#### Problem to work on
How many lines of the entries hold the string "agent"? Reply with the number alone.
Segment Start: Given data
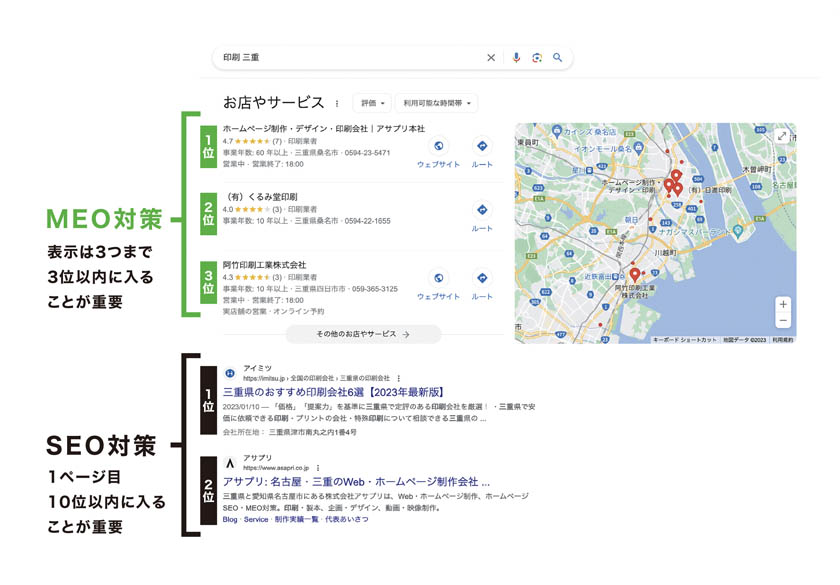Open the アサプリ 名古屋・三重 result link
The height and width of the screenshot is (585, 840).
(357, 481)
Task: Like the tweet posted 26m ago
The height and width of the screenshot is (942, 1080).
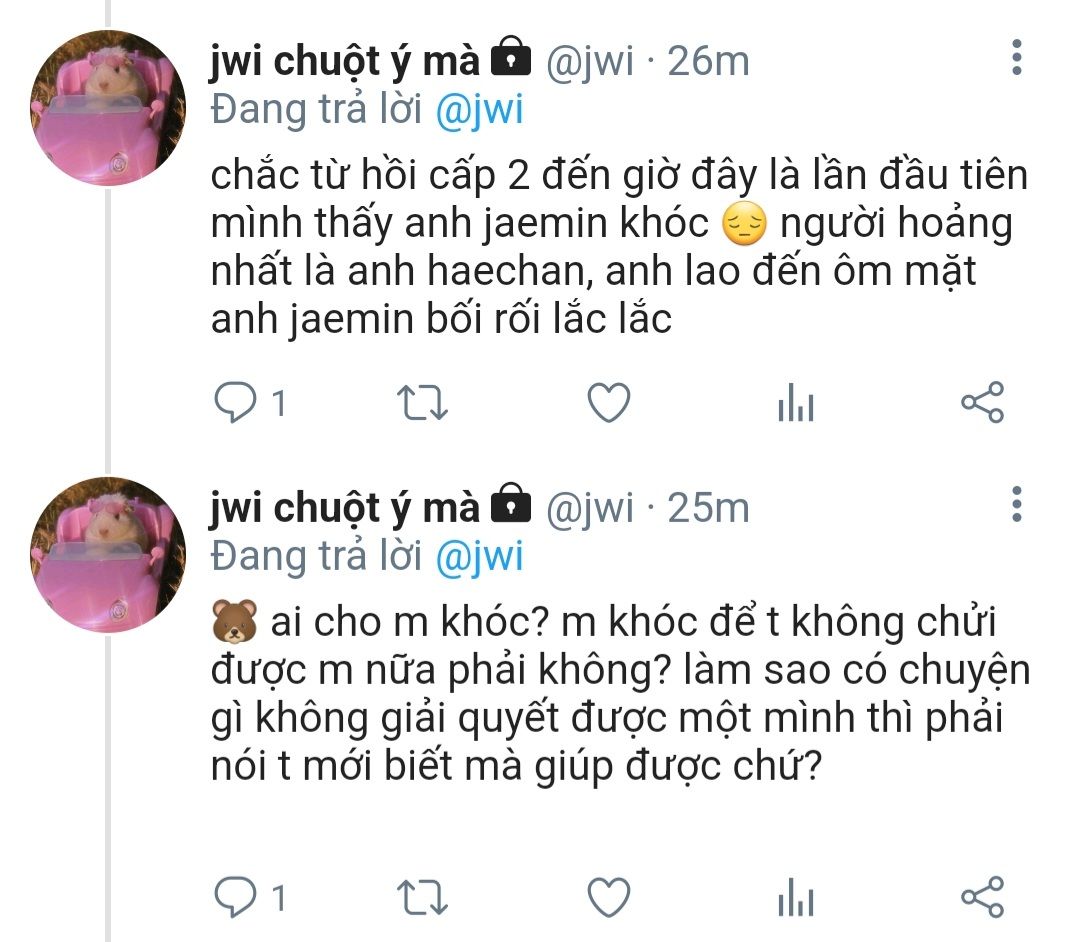Action: tap(608, 402)
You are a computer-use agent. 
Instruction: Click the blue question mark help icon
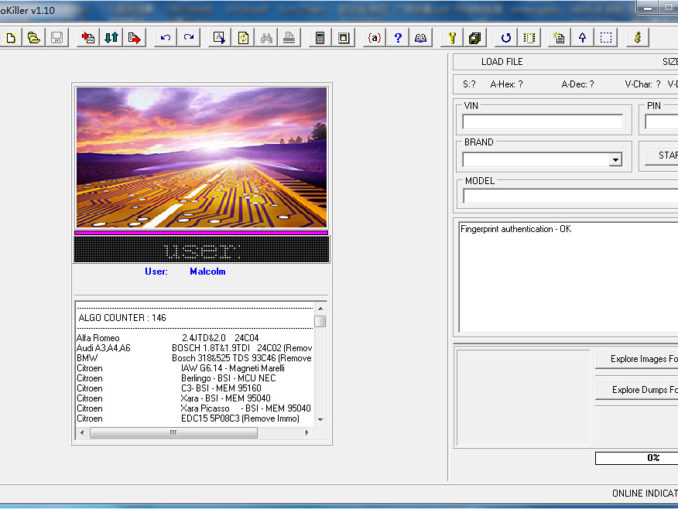(397, 38)
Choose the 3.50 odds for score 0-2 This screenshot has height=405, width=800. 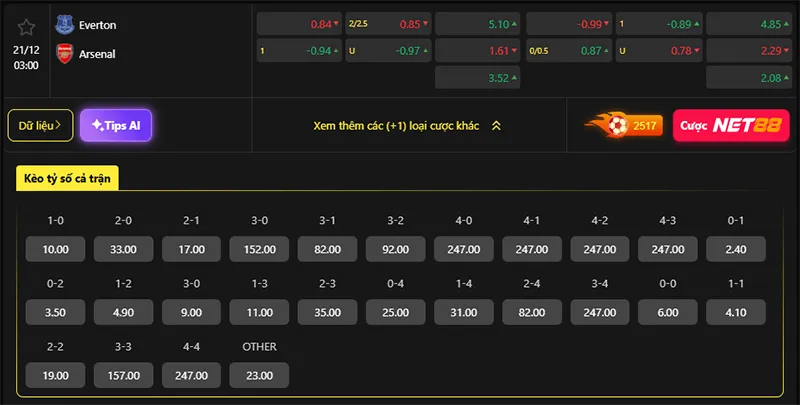coord(56,312)
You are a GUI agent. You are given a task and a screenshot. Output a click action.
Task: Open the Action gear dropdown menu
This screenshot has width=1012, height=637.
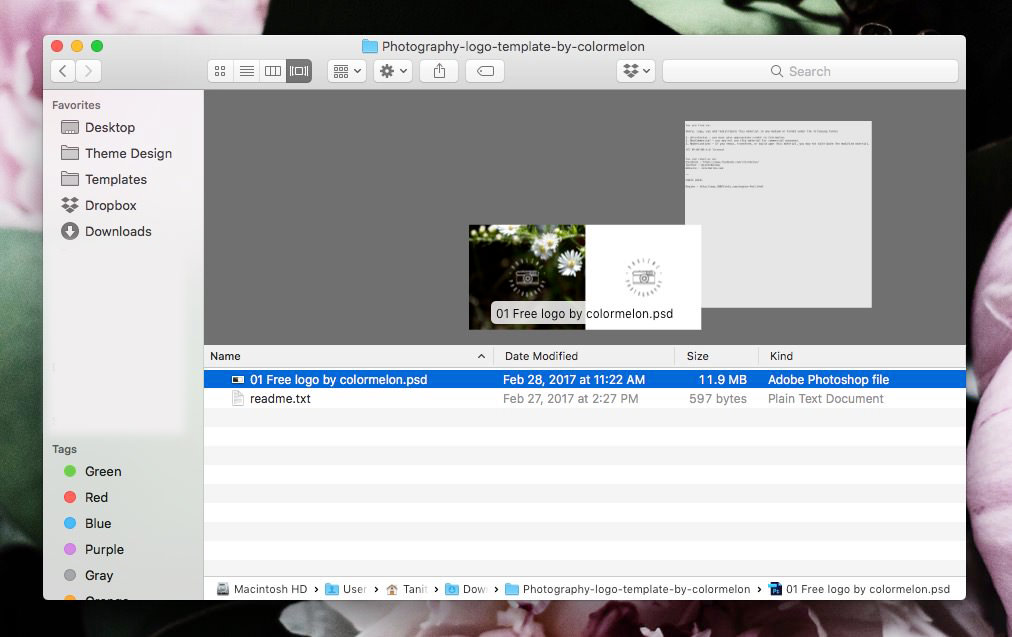pyautogui.click(x=391, y=71)
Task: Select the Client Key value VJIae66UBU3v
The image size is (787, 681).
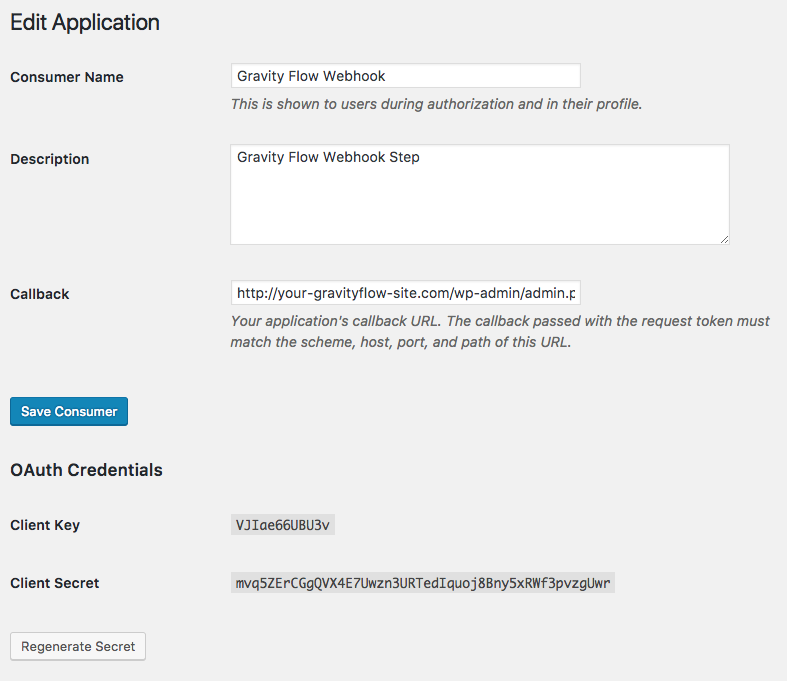Action: click(282, 525)
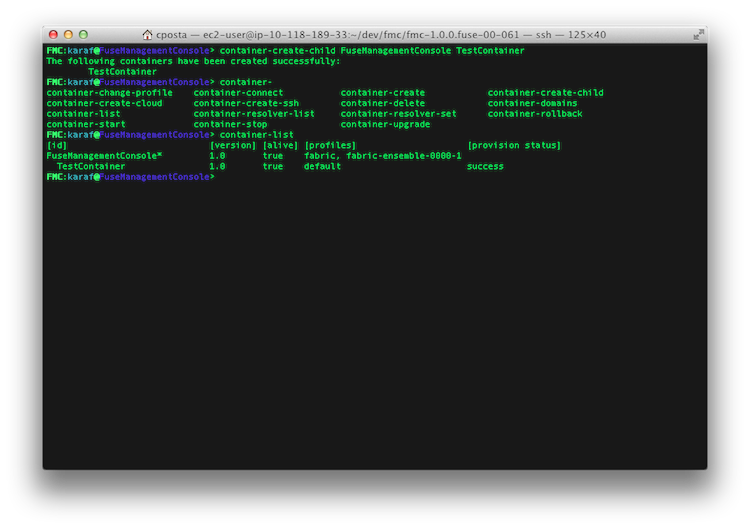Click the container-resolver-list completion entry
The width and height of the screenshot is (750, 529).
[254, 114]
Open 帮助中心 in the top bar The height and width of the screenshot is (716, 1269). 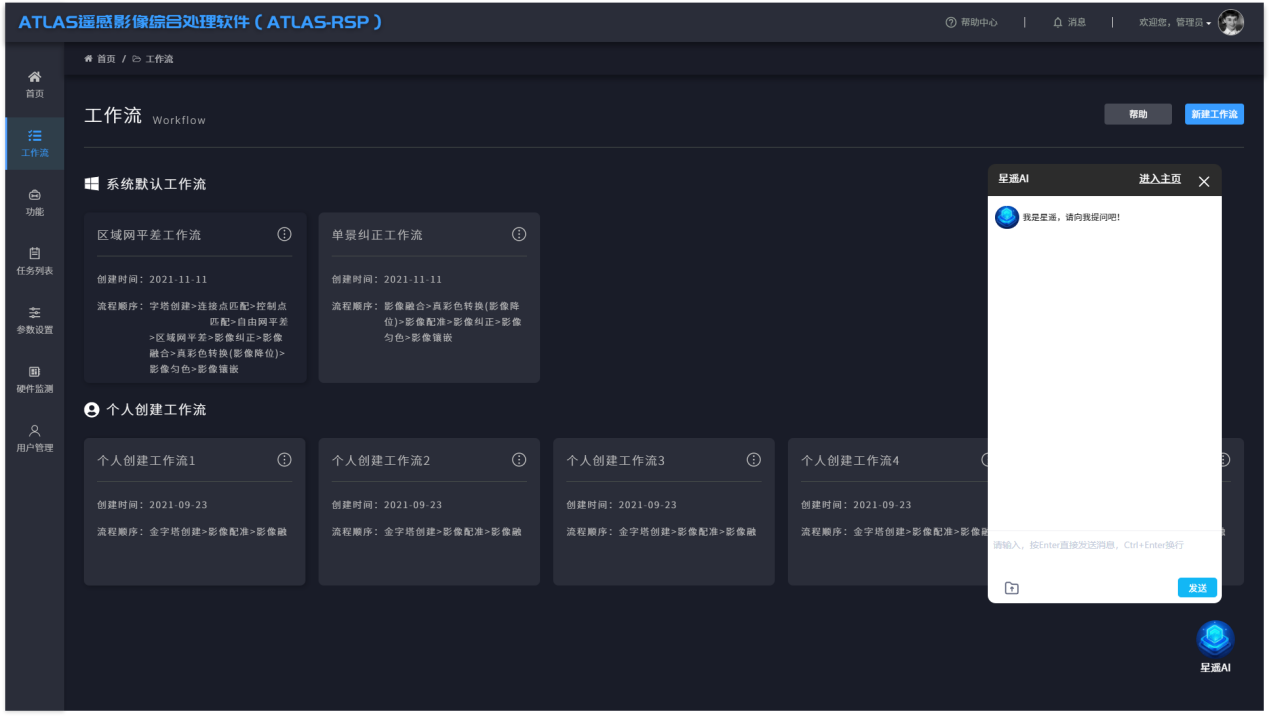point(971,22)
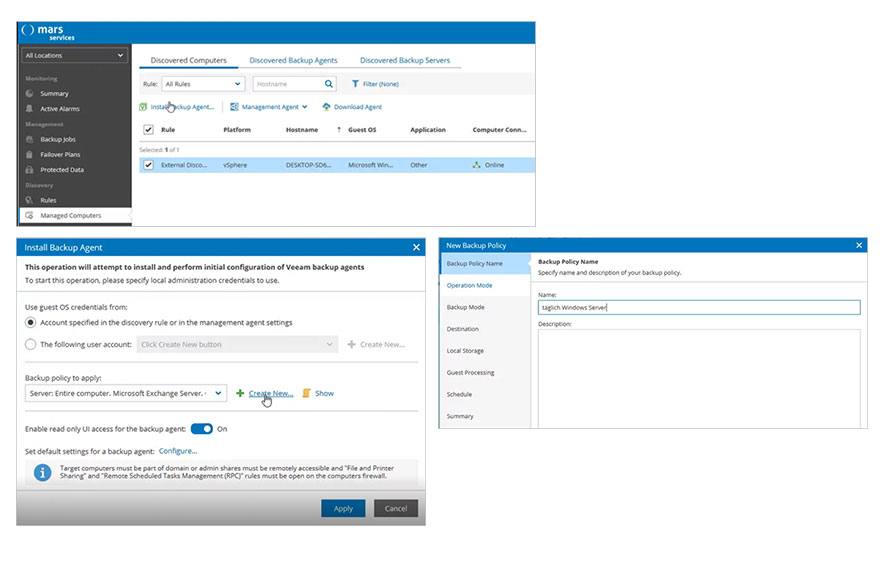The image size is (887, 564).
Task: Open Summary in the Monitoring sidebar
Action: coord(55,94)
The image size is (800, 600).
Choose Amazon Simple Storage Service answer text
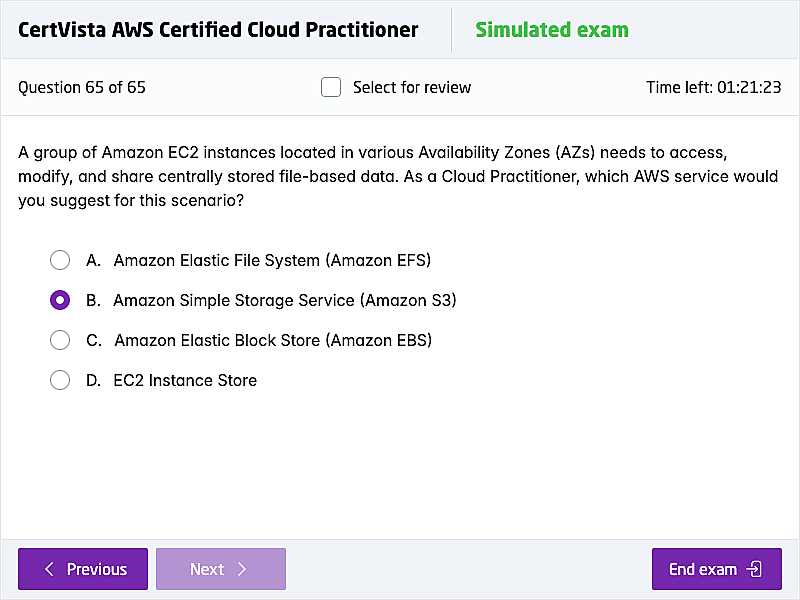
Segment End: Given data
#### Answer to the exercise
2